The show has been praised for the ways in which it fully dives into the psychological drama of the story, with characters and relationships intricately and patiently explored. IndieWire notes, "Losing Alice can take an evocative color palette, a well-placed camera, and a few gentle moves to unlock some genuine uncertainty and anxiety."

The performances have also been given ample praise, with Zurer racking up the majority of the acclaim. Decider insists that Zurer "pulls off [the central] crisis masterfully," of a woman who feels lost in her own life despite a successful career and a loving family. This is one suspense drama that's not to be overlooked.

It's a Sin

Set in London, the series begins in 1981 and, over the course of five episodes, takes the characters through one decade of their lives. It focuses on a group of gay men, as well as their friends, as they deal with the impact of AIDS on the queer community.

If a show is going to tackle a historical period as intense and harrowing as the beginning of the AIDS crisis, it must do so with care and thoughtfulness — which It's a Sin undoubtedly does. The Atlantic writes that the series brings an intimate portrayal to the event, and "offers the simple yet potent reminder that history is not a Wikipedia page, but real people's lives and deaths."

The ensemble — made up of Olly Alexander, Omari Douglas, Callum Scott Howells, Lydia West, Nathaniel Curtis and David Carlyle, among others — brings ample depth to their characters. IndieWire writes, "As harrowing as the show may be in moments, it's never an excruciating watch, and that's largely thanks to the cast." 

Despite the difficult subjects handled, it seems as though It's a Sin is too good to pass up.

Ginny & Georgia

Georgia (Brianne Howey) is only 15 years older than her daughter Ginny (Antonia Gentry). Yet, 15-year-old Ginny often feels more mature than her wild, unpredictable mother. When they move to a new city, with Georgia on the run from a mysterious past, Ginny is hoping for normalcy — but that elusive past of Georgia's might get in the way.

Despite many comparisons to Gilmore Girls, Ginny & Georgia is much more than a wholesome mother-daughter drama; it has elements of action, mystery, and crime woven into its foundation. According to Detroit News, this mix of genres hits the mark: "Surprisingly, it pretty much all works. The dark secrets (there are many) balance with the apparent fluff, making for an engaging, never-dull series."

Meanwhile, despite the intensity of the drama, there are still plenty of more muted, personal moments, especially when it comes to Ginny's storyline, which is fraught with teenage angst. NOW Toronto writes of the "thoughtfulness" given to issues such as sexuality, as well as race and parenting. If that sounds up your alley, you should definitely check it out.
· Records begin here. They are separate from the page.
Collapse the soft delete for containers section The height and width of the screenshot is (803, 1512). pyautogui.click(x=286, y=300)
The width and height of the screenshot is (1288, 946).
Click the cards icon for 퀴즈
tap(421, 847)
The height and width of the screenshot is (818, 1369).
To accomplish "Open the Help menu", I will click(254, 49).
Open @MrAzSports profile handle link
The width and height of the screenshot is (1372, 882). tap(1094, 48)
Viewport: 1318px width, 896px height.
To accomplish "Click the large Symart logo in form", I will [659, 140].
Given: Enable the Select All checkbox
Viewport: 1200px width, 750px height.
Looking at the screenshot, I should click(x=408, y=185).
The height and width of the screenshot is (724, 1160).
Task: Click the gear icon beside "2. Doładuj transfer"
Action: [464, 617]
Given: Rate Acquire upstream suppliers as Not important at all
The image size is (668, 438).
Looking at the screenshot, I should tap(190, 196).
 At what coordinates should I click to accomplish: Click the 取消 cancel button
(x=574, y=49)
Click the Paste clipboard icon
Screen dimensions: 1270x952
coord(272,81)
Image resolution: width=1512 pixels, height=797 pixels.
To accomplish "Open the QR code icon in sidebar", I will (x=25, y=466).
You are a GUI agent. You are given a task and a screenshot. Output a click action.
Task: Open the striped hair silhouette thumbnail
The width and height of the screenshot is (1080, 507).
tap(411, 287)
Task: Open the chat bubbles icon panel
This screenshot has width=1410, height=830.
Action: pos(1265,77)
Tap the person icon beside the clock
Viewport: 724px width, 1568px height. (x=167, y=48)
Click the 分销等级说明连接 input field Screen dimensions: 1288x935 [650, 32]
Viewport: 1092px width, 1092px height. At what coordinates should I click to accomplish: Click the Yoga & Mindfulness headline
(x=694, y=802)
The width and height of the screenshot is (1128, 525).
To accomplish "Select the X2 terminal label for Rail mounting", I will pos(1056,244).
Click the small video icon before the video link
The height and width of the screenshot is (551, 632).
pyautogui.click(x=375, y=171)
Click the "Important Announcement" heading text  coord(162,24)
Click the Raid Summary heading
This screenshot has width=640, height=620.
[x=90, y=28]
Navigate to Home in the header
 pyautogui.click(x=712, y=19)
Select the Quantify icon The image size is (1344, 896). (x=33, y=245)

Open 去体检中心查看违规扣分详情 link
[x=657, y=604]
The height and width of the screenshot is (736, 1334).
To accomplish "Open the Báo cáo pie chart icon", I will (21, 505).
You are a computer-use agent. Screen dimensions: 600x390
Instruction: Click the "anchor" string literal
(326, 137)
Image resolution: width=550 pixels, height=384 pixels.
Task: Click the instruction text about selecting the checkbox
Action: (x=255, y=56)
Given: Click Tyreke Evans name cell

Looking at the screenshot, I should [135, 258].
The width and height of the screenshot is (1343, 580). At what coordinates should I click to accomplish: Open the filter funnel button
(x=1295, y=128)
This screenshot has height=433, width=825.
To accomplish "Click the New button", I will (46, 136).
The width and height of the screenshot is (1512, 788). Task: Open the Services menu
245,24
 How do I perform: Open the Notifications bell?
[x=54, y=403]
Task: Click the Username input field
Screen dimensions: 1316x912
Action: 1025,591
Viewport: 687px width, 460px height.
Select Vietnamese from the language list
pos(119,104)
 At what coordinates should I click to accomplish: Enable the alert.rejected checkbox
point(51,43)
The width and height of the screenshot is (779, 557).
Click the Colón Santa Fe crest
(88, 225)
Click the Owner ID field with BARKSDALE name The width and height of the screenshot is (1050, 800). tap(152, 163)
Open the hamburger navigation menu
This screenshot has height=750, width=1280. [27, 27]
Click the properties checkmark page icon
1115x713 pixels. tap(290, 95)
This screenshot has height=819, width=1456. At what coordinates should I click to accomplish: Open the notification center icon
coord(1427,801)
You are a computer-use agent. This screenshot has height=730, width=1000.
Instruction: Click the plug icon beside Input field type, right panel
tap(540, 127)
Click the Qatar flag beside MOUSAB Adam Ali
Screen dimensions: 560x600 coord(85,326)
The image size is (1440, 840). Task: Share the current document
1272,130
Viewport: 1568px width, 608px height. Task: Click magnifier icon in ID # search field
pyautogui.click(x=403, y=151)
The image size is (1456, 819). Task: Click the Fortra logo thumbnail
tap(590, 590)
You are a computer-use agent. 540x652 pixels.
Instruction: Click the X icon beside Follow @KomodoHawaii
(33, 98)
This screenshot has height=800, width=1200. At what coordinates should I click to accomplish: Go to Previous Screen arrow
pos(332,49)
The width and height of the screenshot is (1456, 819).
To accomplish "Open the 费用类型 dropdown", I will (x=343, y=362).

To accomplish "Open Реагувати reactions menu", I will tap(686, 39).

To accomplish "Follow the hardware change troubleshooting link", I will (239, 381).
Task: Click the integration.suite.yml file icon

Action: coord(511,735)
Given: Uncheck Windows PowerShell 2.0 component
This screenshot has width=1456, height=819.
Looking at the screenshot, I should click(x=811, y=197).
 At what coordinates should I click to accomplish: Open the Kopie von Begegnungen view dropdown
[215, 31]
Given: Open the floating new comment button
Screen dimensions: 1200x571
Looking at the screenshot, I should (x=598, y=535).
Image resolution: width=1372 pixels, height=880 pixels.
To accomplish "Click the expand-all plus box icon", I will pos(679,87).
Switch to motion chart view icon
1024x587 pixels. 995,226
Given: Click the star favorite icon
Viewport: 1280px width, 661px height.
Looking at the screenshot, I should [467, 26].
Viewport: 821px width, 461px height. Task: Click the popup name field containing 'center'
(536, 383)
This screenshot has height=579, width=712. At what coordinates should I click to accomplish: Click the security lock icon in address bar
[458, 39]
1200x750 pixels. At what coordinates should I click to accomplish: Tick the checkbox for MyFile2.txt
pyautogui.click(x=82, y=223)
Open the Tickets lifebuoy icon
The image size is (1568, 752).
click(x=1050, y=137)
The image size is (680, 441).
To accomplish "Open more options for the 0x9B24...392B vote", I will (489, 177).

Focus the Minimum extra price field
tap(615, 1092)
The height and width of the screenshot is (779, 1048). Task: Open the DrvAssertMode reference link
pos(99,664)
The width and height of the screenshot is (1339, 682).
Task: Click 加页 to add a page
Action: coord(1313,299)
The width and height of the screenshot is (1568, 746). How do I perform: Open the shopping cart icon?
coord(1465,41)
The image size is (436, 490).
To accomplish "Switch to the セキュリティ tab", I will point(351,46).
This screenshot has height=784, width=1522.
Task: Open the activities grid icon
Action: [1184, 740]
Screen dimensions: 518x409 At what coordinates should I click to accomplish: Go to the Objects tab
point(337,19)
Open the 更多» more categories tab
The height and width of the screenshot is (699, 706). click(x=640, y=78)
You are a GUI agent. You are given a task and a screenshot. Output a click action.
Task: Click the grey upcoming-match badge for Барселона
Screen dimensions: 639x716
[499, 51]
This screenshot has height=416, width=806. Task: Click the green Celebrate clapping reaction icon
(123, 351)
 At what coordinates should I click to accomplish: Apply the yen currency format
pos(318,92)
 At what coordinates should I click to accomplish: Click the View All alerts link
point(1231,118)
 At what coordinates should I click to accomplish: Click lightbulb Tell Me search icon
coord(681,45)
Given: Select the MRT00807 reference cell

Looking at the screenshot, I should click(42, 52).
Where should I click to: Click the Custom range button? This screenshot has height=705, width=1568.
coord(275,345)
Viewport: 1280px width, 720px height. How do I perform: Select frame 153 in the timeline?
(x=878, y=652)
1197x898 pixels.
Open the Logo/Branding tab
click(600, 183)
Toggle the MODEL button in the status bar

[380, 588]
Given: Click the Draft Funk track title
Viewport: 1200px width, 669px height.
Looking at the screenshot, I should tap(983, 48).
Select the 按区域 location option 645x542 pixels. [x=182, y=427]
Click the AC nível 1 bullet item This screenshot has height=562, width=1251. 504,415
One show that has gotten a ton of well deserved attention so far this year is WandaVision. The first MCU series  to debut on Disney+ blends drama with mystery, action, adventure, and romance. The show follows the characters, Wanda a.k.a. the Scarlet Witch (Elizabeth Olsen) and Vision (Paul Bettany) who are, at least on the surface, living a normal suburban married life, full of sitcom tropes and antics. Of course, there is much more going on within their world. This is Marvel we're talking about.

NPR writes in its review of the series, "WandaVision's commitment to confounding expectations might offer something few franchises as hoary as this one ever do – a fresh, surprising way in." 

Many critics have pointed out how different this series is to other Marvel projects, specifically the attention it gives to its characters' inner lives; The Atlantic calls it "revolutionary" for its attention to Wanda's psyche. Further, the performances have received an abundance of praise as well, with Olsen especially dominating the conversation. NPR goes as far as to say that WandaVision is unlikely to work as well as it does "without Elizabeth Olsen's indelible central performance."

Whether you're watching to see something new from the MCU, for Olsen's performance, or for the talented supporting cast — which includes Kathryn Hahn, Evan Peters, and Kat Dennings, just to name a few — there is undeniably plenty to tune in for.